#### Instruction
Copy the listing from its start up to and including the line with "Climbing Rope (202, 180)", keeping the request line. Scale every coordinate in the answers by 2.25, round to whole numbers with halves going up, and leave the request's numbers unchanged.

#### Task input

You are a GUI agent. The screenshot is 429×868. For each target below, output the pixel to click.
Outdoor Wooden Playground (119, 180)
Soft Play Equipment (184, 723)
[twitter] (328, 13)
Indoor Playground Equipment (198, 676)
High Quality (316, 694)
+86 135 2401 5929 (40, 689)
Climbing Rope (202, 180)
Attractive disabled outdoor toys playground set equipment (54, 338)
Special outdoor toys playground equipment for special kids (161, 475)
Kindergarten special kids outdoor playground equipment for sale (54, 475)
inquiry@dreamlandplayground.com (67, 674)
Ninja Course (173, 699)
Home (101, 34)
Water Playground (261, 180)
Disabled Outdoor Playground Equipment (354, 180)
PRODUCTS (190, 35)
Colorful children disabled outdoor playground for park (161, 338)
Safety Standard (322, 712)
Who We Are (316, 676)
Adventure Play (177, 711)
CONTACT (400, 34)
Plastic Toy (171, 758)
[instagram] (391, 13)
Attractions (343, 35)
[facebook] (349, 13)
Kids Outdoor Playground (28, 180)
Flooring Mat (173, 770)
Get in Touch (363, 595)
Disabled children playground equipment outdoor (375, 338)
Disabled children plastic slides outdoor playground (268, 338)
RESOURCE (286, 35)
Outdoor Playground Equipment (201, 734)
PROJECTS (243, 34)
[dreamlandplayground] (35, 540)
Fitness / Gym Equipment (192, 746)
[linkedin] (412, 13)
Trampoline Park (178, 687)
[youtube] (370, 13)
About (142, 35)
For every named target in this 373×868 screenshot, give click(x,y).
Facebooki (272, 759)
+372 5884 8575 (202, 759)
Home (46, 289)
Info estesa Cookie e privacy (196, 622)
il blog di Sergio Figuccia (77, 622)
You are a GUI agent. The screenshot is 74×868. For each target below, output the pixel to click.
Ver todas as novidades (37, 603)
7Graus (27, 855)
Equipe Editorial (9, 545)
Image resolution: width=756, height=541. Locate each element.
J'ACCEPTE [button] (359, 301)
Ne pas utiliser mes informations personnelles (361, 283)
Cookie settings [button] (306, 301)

#### Exercise result
You are a GUI agent. The screenshot is 429×868. For each target below, output the pixel to click.
Outdoor Wooden Playground (268, 405)
Soft Play Equipment (414, 1627)
[twitter] (738, 29)
Indoor Playground Equipment (446, 1521)
High Quality (711, 1562)
+86 135 2401 5929 (90, 1550)
Climbing Rope (455, 405)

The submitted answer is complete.